Friday, July 18, 2014

Lessons in livestock

     In the timeless movie “The Wizard of Oz,” young Dorothy skips along the yellow brick road with the Tin Man, Cowardly Lion and Scarecrow, chanting, “Lions and tigers and bears, Oh my!”

     Last week, the Hailey Planning and Zoning Commission voted unanimously, “Chickens, a goat, a sheep, Oh no!” when it denied the newly chartered Syringa Mountain School the ability to house the small animals on its school grounds in the Woodside light-industrial area.

     The animals were to be part of the education program at the school, along with gardening.

     What the school requested in terms of the city zoning may have been too broad in that it would have expanded what’s allowed in the city as “urban agriculture.” Goats and sheep would have been added to bees and chickens. The city could surely find a way to craft an ordinance more narrowly to allow animals for educational purposes at the school yet not allow such uses on every property in the city.

     As the world becomes more crowded with human beings, we have become ever more separate from the animals that sustain us with their hides, meat, eggs and milk. With that separation comes ignorance of the knowledge of the life processes that sustain our species and others on Earth. This knowledge can’t be acquired roaming the aisles of grocery stores or from seeing the “Lion King” movie and singing about the circle of life.

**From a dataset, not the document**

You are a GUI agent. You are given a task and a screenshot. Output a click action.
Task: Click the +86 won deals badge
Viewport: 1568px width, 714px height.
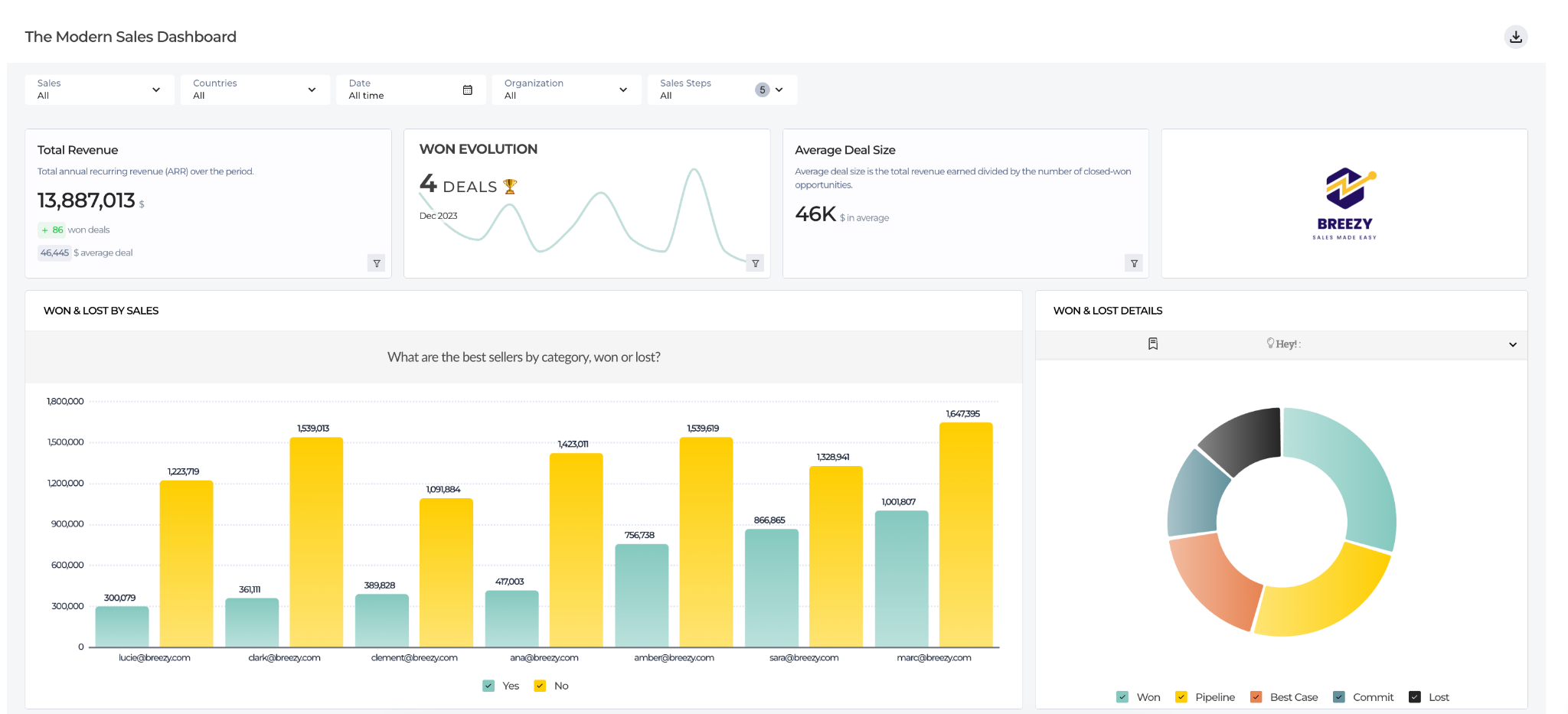(51, 230)
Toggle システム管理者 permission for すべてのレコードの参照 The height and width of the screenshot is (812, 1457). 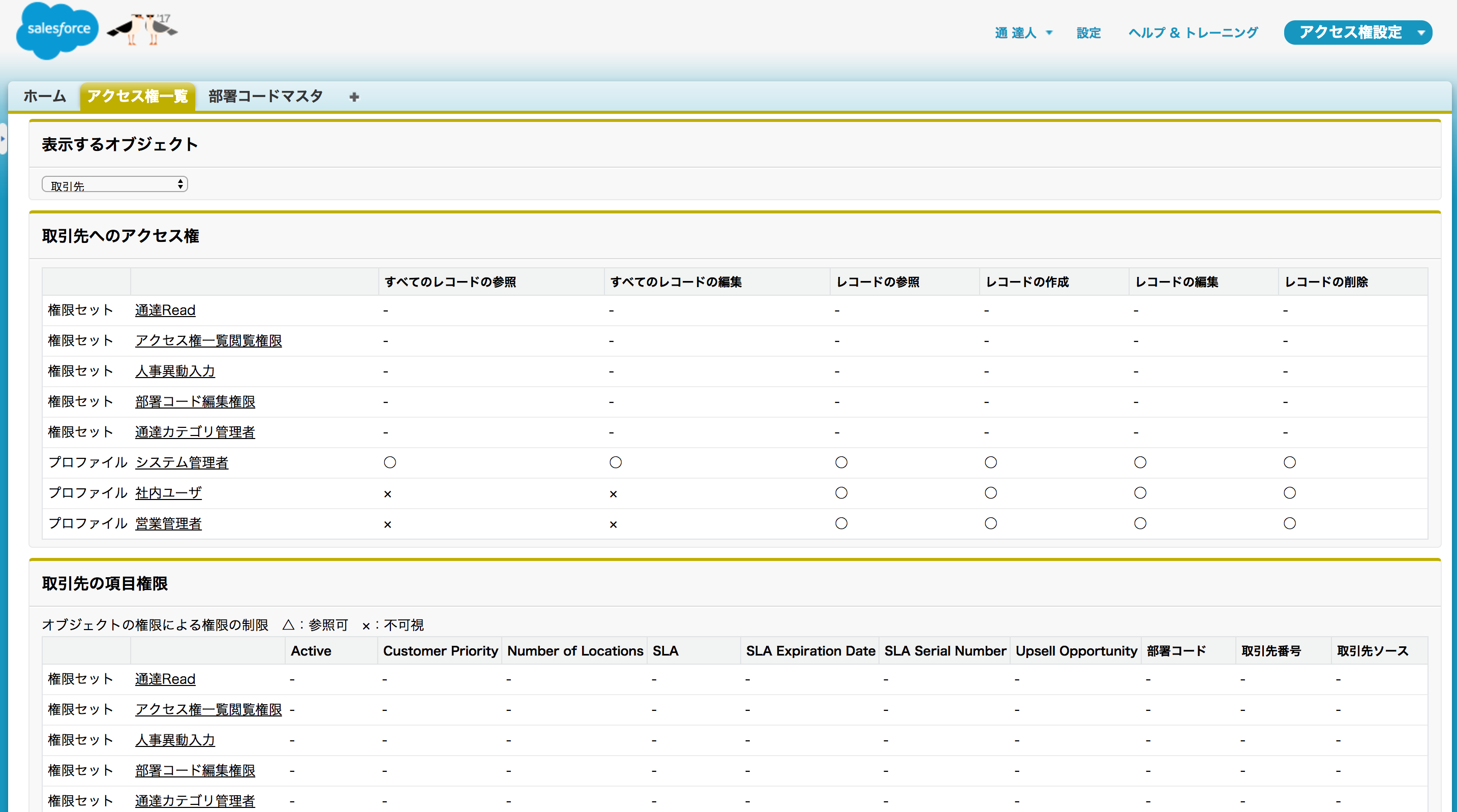pos(390,462)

     The detachment from our food sources limits our ability to contemplate one of the basic conundrums of life itself: killing in order to live.

     Author Michael Pollan, who chronicled his quest to understand food, wrote, “The single greatest lesson the garden teaches is that our relationship to the planet need not be zero-sum, and that as long as the sun still shines and people still can plan and plant, think and do, we can, if we bother to try, find ways to provide for ourselves without diminishing the world.”

     That’s a lesson worth teaching in our schools.